:: About this task ::
When you reach the line that contains "Select the 轮子 (Wheel) animation effect" in the data below, start reproducing lines exactly, and stop after the line that contains "Task: Choose Friday from the day list".

:: Information provided ::
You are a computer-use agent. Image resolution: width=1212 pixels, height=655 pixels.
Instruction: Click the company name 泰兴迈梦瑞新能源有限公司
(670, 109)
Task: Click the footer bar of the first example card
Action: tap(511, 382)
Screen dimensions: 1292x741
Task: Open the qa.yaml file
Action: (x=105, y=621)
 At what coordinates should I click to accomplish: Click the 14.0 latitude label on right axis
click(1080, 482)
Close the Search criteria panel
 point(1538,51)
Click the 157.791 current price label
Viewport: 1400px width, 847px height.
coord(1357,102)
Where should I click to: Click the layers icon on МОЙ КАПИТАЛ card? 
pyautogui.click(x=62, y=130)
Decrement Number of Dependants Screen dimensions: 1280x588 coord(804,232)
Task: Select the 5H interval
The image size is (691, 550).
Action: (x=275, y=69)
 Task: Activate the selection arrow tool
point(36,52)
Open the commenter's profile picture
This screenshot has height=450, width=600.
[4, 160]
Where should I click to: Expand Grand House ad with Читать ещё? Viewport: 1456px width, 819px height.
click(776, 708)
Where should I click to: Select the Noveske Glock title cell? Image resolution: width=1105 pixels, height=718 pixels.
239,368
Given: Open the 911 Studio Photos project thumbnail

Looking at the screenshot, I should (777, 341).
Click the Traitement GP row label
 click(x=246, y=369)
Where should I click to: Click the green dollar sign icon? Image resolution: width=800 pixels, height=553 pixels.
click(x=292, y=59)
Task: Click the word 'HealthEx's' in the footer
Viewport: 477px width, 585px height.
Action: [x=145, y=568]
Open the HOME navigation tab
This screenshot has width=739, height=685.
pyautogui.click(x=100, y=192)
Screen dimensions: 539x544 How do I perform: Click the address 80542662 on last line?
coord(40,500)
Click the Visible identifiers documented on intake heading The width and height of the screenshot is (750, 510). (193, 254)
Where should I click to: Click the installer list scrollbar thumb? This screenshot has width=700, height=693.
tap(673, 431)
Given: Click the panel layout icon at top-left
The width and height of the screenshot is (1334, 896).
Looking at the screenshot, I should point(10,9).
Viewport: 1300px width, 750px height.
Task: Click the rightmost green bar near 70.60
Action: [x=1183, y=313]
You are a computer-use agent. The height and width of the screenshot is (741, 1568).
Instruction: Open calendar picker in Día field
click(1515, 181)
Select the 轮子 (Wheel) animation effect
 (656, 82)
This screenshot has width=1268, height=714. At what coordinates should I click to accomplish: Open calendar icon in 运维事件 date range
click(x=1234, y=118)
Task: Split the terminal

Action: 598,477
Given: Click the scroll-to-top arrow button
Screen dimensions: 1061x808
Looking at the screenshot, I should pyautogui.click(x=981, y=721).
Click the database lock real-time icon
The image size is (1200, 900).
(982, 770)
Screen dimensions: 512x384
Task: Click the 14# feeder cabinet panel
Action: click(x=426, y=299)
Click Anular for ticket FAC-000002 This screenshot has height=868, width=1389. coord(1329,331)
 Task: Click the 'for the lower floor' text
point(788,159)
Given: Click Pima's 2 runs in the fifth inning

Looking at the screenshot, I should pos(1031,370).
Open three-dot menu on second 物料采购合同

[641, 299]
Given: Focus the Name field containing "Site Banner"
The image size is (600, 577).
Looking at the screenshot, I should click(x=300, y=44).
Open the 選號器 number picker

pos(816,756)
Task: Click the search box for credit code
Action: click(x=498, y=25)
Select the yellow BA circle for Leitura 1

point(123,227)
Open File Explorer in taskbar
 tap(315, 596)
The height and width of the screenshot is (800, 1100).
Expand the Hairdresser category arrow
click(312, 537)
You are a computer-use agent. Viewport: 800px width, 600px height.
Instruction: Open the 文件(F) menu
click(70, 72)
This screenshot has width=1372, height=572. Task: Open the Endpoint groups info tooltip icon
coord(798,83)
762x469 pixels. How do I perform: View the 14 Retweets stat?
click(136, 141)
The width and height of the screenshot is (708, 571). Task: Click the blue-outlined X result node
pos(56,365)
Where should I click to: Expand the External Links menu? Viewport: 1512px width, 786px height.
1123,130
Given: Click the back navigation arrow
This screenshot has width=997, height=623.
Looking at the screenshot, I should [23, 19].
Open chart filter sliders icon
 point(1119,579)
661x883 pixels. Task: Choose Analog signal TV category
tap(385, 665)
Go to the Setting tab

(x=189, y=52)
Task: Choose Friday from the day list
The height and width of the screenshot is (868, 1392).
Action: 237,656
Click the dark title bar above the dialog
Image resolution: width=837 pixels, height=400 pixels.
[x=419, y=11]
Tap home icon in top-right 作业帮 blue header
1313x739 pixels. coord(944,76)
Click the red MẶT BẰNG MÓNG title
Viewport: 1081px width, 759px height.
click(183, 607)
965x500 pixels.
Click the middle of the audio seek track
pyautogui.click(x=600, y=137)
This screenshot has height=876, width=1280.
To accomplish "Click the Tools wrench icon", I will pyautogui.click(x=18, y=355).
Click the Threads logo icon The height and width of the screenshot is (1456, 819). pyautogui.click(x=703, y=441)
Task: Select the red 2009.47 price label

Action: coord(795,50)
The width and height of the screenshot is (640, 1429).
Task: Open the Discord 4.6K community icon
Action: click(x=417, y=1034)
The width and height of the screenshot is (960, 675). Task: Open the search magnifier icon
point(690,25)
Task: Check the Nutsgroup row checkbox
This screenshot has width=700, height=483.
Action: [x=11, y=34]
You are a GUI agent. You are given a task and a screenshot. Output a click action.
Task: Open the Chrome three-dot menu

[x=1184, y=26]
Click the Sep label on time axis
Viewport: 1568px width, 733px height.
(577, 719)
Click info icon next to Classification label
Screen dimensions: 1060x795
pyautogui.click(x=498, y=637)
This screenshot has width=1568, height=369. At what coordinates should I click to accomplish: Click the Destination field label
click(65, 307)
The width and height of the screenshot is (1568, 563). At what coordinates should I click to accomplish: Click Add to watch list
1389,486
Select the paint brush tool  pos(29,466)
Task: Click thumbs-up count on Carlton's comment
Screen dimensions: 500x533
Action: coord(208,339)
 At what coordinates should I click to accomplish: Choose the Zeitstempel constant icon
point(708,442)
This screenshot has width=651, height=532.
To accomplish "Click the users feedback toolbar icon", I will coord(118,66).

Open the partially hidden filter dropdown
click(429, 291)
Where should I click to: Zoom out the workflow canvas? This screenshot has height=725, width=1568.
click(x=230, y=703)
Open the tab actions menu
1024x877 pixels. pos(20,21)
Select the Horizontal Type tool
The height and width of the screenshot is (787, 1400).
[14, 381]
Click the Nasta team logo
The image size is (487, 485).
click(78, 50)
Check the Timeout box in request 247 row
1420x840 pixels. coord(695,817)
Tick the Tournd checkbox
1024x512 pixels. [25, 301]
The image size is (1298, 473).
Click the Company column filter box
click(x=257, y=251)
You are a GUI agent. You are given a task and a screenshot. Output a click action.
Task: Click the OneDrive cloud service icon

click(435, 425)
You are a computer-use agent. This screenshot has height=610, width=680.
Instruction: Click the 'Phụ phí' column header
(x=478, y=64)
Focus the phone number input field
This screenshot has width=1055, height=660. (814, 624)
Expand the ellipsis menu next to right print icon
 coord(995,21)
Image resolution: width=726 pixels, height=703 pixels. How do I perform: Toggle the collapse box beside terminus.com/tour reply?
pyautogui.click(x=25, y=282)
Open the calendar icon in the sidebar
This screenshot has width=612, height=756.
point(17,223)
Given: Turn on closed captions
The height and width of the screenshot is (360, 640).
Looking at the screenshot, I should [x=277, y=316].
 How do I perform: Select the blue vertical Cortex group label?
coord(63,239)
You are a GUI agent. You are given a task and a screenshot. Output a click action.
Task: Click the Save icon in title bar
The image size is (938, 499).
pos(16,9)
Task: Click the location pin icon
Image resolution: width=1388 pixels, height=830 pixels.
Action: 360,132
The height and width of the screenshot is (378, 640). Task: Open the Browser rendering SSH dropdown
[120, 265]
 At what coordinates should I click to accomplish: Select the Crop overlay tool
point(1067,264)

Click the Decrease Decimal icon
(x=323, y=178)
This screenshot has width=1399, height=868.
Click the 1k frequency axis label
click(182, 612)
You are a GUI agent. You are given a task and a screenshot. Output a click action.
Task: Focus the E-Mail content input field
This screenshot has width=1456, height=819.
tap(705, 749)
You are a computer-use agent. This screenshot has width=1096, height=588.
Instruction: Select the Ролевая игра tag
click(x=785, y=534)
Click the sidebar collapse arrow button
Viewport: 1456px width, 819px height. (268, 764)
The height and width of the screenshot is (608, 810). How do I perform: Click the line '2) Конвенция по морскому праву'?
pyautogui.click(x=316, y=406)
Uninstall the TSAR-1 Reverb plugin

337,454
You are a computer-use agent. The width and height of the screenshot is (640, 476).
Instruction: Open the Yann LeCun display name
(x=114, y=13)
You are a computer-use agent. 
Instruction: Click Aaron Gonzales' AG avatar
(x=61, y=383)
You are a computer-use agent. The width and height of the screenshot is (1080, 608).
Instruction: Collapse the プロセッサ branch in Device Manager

:: Exercise answer ::
Select the 轮子 (Wheel) animation effect
 (656, 82)
This screenshot has width=1268, height=714. At what coordinates should I click to accomplish: Open calendar icon in 运维事件 date range
click(x=1234, y=118)
Task: Split the terminal

Action: 598,477
Given: Click the scroll-to-top arrow button
Screen dimensions: 1061x808
Looking at the screenshot, I should pyautogui.click(x=981, y=721).
Click the database lock real-time icon
The image size is (1200, 900).
(982, 770)
Screen dimensions: 512x384
Task: Click the 14# feeder cabinet panel
Action: click(x=426, y=299)
Click Anular for ticket FAC-000002 This screenshot has height=868, width=1389. coord(1329,331)
 Task: Click the 'for the lower floor' text
point(788,159)
Given: Click Pima's 2 runs in the fifth inning

Looking at the screenshot, I should pos(1031,370).
Open three-dot menu on second 物料采购合同

[641, 299]
Given: Focus the Name field containing "Site Banner"
The image size is (600, 577).
Looking at the screenshot, I should click(x=300, y=44).
Open the 選號器 number picker

pos(816,756)
Task: Click the search box for credit code
Action: click(x=498, y=25)
Select the yellow BA circle for Leitura 1

point(123,227)
Open File Explorer in taskbar
 tap(315, 596)
The height and width of the screenshot is (800, 1100).
Expand the Hairdresser category arrow
click(312, 537)
You are a computer-use agent. Viewport: 800px width, 600px height.
Instruction: Open the 文件(F) menu
click(70, 72)
This screenshot has width=1372, height=572. Task: Open the Endpoint groups info tooltip icon
coord(798,83)
762x469 pixels. How do I perform: View the 14 Retweets stat?
click(136, 141)
The width and height of the screenshot is (708, 571). Task: Click the blue-outlined X result node
pos(56,365)
Where should I click to: Expand the External Links menu? Viewport: 1512px width, 786px height.
1123,130
Given: Click the back navigation arrow
This screenshot has width=997, height=623.
Looking at the screenshot, I should [23, 19].
Open chart filter sliders icon
 point(1119,579)
661x883 pixels. Task: Choose Analog signal TV category
tap(385, 665)
Go to the Setting tab

(x=189, y=52)
Task: Choose Friday from the day list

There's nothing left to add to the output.